Mechanical properties and energy evolution of cemented tailings-rock powder backfill under uniaxial compression: effect of rock powder type and content

Turning Mining Waste into Safer Underground Support

Modern mining leaves behind mountains of finely ground rock called tailings and piles of leftover quarry stone. Both are costly to store and can threaten nearby land and water. This study explores a way to turn these wastes into a stronger, safer building material that can be pumped back underground to support mined-out spaces, cutting costs and environmental risks at the same time.

Why Leftover Rock Is a Growing Problem

Across major mining regions, including China, billions of tons of tailings have been stockpiled, with hundreds of millions of new tons added every year. These vast dumps take up land, can leak pollutants, and in rare cases may fail catastrophically. One promising solution is to mix tailings with cement and water to create a thick slurry that is pumped back into emptied mine tunnels and chambers, where it hardens into a man-made rock. This so‑called backfill helps hold the ground up, limits surface sinking, and locks waste safely underground.

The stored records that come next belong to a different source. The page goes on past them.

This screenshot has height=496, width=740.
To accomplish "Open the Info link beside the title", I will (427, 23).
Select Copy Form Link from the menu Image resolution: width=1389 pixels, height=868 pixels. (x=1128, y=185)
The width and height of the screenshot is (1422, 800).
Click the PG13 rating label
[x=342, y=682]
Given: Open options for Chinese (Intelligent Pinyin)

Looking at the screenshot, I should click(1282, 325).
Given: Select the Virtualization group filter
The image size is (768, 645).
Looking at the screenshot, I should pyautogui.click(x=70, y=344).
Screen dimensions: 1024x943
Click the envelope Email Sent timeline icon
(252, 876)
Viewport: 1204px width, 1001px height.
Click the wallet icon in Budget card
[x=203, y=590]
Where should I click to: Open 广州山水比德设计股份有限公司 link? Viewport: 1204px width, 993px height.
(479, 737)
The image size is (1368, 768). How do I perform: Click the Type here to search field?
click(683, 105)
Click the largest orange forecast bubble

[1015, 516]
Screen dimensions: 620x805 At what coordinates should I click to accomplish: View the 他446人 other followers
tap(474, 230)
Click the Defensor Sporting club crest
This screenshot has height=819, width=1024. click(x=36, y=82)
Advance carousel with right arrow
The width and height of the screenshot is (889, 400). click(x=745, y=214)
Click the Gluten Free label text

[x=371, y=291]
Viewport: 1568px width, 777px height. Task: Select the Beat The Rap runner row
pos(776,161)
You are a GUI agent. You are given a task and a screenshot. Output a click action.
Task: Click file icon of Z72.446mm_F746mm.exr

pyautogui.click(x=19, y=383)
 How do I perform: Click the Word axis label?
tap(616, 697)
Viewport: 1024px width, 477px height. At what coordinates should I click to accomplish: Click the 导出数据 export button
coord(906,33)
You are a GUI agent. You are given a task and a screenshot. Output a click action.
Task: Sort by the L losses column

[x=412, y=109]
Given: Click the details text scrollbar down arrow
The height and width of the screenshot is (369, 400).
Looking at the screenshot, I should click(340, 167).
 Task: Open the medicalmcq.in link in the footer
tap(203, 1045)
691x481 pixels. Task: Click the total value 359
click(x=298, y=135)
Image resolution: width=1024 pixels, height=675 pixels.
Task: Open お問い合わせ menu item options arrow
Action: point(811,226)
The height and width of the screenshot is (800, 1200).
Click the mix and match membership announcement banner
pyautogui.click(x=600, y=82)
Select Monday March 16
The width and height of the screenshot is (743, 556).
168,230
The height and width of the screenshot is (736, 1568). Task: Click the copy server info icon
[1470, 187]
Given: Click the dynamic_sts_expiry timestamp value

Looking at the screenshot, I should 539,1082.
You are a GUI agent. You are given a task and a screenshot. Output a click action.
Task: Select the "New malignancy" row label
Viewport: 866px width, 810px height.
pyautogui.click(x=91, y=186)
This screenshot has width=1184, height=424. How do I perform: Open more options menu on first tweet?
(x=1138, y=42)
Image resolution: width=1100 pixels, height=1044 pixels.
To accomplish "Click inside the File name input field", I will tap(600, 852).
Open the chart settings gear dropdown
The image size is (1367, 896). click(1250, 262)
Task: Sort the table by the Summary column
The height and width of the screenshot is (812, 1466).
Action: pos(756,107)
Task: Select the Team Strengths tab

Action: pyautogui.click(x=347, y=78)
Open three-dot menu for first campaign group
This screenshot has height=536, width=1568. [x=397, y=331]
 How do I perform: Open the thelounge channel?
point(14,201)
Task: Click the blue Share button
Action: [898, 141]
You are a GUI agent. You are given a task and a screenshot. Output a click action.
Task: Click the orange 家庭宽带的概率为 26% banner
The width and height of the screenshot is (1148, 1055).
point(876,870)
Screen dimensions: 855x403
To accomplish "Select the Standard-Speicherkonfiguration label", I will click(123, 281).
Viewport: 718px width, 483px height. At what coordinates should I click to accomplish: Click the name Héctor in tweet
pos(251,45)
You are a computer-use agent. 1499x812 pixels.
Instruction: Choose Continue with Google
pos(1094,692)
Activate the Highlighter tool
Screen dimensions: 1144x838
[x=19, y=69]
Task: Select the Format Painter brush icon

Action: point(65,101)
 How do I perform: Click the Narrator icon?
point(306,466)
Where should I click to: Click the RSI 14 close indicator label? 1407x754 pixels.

But conventional backfill often needs expensive chemical additives or synthetic fibers to achieve the required strength and durability, which raises both costs and environmental concerns.

Adding Rock Powder to Make Better Backfill

The researchers tested a simple idea: grind local quarry waste rock into fine powder and blend it with tailings, cement, and water to create a new material they call cemented tailings–rock powder backfill (CTRPB). They focused on three very common rocks—granite, basalt, and marble—and mixed each powder into the backfill at different levels, from 3% to 15% of the solid material. Cylindrical samples were cast, cured for 28 days, and then squeezed in a uniaxial compression test, which steadily crushes the sample while measuring how much stress it can take and how it deforms and breaks. This allowed the team to compare strength, stiffness, and failure behavior to a standard backfill with no rock powder.

How the Material Behaves Under Crushing

All samples showed four clear stages as they were compressed: first, tiny pores and cracks closed; next, the material stretched in a nearly straight, elastic way; then, cracks spread and the material yielded; finally, after peak strength, it broke and lost much of its load‑carrying ability. Rock powder changed each of these stages. At modest amounts, the fine particles filled spaces between tailings grains, creating a denser, more even structure and a smoother transfer of forces. As a result, the new backfill could carry higher loads and deform more before breaking. However, when too much rock powder was added, it diluted the cement, weakened the bonds between particles, and strength began to drop again.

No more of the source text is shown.